Consolidation (budget-triggered)
Consolidation converts episodic records into reusable semantic/procedural memory and keeps the whole system bounded.
Key properties:
- Consolidation runs when budgets are exceeded (and may also run at task boundaries like “plan completed” or “context compaction happened”).
- Consolidation prefers compression over deletion: summarize episodes into notes, merge duplicate facts, and keep “canonical” items.
- Derived indexes (embeddings) are rebuilt or dropped as needed; they are expendable compared to canonical memory content.
Budgets and enforcement (no time-based forgetting)
Forgetting is driven by budgets, not by wall-clock time:
- Inactivity does not cause forgetting.
- When new memories push the agent over budget, the system performs consolidation/eviction until it returns under budget.
Budgets are per agent and may be expressed as:
- maximum bytes/chars of note text,
- maximum number of items per kind,
- maximum embedding/vector count and/or total vector bytes,
- maximum episodic “detail” retained before summaries replace raw payloads,
- maximum association edge count (if enabled).

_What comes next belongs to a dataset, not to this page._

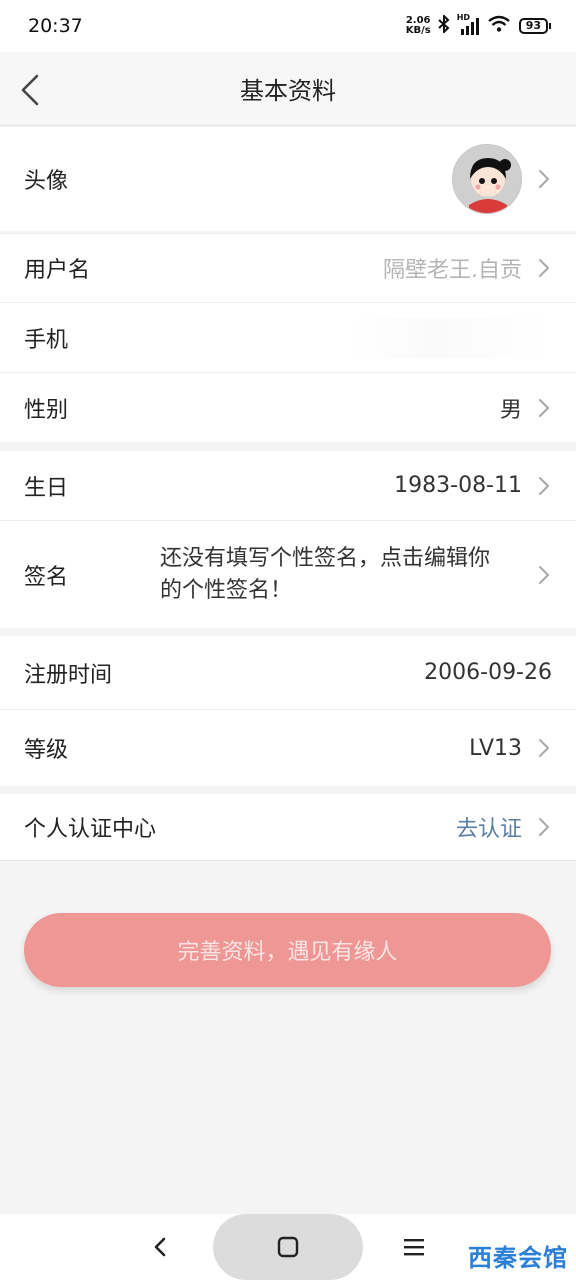 The width and height of the screenshot is (576, 1280). Describe the element at coordinates (489, 827) in the screenshot. I see `verification-link: 去认证` at that location.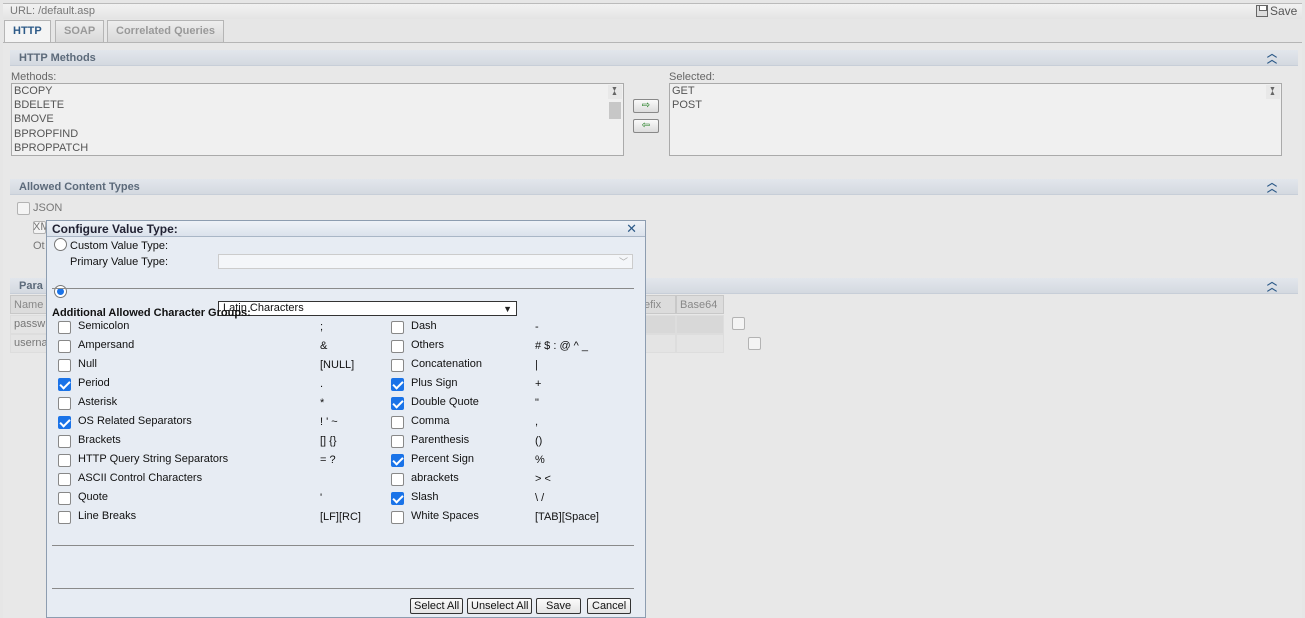 This screenshot has width=1305, height=618. Describe the element at coordinates (342, 499) in the screenshot. I see `group-row-slash: Slash \ /` at that location.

Eviction order (recommended)
When over budget, apply the least-destructive steps first:
- Deduplicate and merge (same facts/notes).
- Summarize/compress high-volume episodic material into semantic notes.
- Drop or downsample derived indexes (embeddings/edges) while keeping canonical content.
- Evict low-utility items (low importance, low access, low confidence), preserving tombstones.
Timestamps may be used as tie-breakers (“least recently activated”) but MUST NOT be used as TTL triggers.
Forgetting and tombstones
Agents must support explicit, targeted forgetting:
- Forget by stable id (preferred), or by selectors (kind/key/tag/provenance).
- Forgetting deletes canonical content and invalidates derived indexes.
For auditability, forgetting produces tombstones:
- Tombstones preserve stable ids and minimal metadata (who/when/why), without retaining the deleted content.
- Tombstones are queryable for “deletion proof” and compliance workflows.
- Tombstones themselves are small and can have their own budget, but should be retained long enough to meet audit policy.
Safety expectations (hard requirements)
- Do not store secrets in memory.
- Memory must be inspectable and user-controllable (view, export, forget).
- Retrieval must never bypass policy/approvals; memory is supportive context, not an authority to perform risky actions.
- All memory operations are policy-gated and observable (events + audit logs).